I have long struggled with the idea of “authentic” assessment. As a language teacher this not just that the activities are contextually or culturally ‘authentic’. It goes further in ensuring that students know and understand how they will be evaluated. Constantly looking for rubrics – and different rubrics all the time became an issue. A new colleague, Cara Babson, brought my solution. She is trained in evaluation used by the Diplôme d’études en langue française (DELF); a certification of French language ability administered by the French government. The rubrics used by this program allow students to be consistently evaluated, on criteria that they understand. They have now become my 3 base rubrics. My Rubrics

In the Discussion Rubric the focus is on the ability to ask/answer questions, language skills and facilitating communication. I use it for all levels of learning – adjusting the expectations to suit the level. Initially, especially with beginners, the level 5 is not used – as it is difficult to ‘exceed’ with limited skills. The Writing rubric not only looks to language skills and organization but also reflects whether the student actually followed directions as laid out. The Presentation rubric not only focus on language choice and pronunciation, but also on a developing sense of spontaneity. In all risk is rewarded and the ability to make small errors means that students don’t ‘fear the mistake’.

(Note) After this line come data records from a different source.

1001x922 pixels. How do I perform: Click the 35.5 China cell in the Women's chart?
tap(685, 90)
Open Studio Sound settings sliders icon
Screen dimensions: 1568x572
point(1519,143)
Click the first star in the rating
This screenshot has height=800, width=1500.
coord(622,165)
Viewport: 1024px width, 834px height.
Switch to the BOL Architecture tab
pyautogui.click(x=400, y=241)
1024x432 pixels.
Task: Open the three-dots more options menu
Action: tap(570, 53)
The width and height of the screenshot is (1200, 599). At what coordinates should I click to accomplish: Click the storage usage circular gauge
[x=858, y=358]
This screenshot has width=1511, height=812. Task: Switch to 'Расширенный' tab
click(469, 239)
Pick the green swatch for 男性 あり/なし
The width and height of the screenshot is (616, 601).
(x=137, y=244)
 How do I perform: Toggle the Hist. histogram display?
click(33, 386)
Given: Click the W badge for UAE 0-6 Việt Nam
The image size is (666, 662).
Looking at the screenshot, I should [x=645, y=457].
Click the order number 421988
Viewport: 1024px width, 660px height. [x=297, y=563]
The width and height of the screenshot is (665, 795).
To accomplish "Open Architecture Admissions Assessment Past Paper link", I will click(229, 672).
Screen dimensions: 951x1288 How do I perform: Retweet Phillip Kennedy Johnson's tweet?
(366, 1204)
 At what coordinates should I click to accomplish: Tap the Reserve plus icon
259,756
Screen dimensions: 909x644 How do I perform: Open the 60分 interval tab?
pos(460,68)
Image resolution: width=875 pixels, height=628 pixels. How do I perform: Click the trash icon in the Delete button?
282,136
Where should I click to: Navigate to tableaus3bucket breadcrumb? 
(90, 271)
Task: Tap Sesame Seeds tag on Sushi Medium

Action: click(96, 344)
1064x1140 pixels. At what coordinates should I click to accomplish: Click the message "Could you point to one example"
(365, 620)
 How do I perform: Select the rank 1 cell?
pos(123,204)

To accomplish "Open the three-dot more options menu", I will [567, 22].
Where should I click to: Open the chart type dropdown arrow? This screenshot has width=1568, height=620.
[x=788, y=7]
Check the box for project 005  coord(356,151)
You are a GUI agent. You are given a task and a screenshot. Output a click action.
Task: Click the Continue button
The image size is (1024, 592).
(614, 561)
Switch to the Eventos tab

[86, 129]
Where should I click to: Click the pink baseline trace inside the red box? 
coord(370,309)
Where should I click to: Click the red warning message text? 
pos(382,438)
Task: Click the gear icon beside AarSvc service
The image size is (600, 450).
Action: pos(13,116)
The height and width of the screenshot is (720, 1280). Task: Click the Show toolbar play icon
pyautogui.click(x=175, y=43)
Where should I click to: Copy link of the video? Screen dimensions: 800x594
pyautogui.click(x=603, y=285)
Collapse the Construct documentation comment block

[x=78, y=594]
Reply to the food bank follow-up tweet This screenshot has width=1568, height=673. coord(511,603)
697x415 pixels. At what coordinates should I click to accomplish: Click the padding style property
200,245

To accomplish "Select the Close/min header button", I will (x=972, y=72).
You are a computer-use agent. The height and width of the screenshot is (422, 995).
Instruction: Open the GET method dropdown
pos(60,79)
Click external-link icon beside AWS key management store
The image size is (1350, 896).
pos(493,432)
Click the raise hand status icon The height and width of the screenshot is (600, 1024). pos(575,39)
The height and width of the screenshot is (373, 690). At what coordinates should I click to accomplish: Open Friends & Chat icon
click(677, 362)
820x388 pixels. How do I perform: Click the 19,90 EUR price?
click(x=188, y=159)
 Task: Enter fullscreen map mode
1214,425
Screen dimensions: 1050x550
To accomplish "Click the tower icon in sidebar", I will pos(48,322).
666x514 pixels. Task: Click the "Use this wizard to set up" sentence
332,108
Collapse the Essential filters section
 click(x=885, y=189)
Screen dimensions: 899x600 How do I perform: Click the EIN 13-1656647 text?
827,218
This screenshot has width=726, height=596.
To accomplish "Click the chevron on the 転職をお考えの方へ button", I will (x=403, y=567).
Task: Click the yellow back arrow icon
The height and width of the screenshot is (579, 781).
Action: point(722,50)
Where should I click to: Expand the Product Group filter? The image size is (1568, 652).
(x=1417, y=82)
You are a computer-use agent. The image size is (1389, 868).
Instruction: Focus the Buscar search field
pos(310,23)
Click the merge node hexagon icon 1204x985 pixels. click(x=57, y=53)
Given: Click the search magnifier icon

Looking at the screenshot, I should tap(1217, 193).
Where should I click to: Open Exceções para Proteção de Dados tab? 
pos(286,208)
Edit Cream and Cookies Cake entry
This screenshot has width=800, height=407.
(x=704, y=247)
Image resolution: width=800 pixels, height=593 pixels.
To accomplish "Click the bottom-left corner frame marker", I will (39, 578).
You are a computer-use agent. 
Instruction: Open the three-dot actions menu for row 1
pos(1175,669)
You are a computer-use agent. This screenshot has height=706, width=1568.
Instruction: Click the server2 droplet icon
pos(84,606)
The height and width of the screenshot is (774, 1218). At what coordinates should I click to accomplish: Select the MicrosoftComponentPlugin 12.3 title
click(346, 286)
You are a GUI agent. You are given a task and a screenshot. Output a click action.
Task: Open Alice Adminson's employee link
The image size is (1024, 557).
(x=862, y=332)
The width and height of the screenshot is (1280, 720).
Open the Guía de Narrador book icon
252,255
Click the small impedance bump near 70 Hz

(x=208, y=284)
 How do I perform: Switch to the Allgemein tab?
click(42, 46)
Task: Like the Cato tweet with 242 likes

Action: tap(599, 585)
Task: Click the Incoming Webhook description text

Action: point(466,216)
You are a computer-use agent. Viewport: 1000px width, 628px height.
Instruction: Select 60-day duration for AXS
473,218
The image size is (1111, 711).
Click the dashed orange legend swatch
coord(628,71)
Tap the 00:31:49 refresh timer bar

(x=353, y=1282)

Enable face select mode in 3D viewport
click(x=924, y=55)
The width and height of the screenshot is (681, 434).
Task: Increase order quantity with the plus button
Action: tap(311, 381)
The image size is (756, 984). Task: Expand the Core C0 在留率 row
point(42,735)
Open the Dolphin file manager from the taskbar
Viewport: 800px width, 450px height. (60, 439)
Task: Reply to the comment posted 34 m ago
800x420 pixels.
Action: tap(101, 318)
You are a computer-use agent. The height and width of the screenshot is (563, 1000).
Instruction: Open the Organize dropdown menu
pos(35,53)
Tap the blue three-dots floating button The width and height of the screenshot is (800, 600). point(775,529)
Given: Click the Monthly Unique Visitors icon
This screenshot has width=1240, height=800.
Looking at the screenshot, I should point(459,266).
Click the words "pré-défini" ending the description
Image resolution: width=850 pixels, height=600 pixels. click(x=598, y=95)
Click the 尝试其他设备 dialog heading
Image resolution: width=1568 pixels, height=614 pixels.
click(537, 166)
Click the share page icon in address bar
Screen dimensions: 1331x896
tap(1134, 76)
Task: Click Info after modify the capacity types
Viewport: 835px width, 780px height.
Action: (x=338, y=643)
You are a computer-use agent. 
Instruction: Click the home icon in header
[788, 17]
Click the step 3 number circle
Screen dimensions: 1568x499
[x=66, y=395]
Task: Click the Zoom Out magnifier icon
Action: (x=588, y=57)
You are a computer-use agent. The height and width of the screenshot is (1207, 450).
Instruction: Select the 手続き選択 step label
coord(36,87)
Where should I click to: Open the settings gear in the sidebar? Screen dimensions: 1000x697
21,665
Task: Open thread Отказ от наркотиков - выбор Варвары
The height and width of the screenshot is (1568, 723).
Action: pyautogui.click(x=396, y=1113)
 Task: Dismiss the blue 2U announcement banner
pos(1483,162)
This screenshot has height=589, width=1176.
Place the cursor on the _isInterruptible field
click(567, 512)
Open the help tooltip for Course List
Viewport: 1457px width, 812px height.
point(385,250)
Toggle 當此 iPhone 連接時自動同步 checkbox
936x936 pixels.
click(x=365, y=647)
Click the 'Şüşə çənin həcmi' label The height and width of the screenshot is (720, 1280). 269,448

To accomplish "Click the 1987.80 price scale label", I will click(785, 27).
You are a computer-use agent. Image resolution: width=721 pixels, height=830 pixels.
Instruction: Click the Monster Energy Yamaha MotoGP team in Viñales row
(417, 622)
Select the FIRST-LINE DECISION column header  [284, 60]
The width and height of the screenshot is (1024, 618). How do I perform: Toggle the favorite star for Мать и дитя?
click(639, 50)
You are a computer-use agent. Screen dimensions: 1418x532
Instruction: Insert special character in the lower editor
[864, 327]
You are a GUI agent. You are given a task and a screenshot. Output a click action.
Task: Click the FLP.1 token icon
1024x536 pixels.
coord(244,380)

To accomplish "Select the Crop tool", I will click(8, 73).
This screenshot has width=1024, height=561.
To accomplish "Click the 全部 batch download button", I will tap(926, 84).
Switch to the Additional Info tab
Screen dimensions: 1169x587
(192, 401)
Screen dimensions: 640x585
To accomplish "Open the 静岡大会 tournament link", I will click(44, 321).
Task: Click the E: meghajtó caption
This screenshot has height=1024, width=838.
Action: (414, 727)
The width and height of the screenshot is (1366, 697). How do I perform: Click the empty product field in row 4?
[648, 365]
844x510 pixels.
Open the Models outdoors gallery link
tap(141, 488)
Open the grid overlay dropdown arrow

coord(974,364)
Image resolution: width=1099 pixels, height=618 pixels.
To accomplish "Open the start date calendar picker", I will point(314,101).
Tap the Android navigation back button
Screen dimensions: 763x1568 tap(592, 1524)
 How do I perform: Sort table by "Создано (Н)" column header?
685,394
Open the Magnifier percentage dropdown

The rubrics work because what is being evaluated is very clear. Students are involved in the discussion of what it means to ‘meet’ and to ‘exceed’ expectations. They know that delivery of current material, done well – is a satisfactory or good level. To attain an ‘exceeds’ they my incorporate good use of prior material – be that grammar or vocabulary.  I have also found them useful for self-evaluation. This is especially true for inter-active oral activities. Changing the ‘student’ to “I” in the discussion rubric allows for quick student feedback on how they feel about their interaction with classmates in the target language.

These three rubrics, adaptable for almost class situation give my students the comfort of knowing how they are being evaluated – what their strengths are and where they can improve. It helps to create engaged, enthusiastic, risk-taking learners – and my classroom is benefiting from it!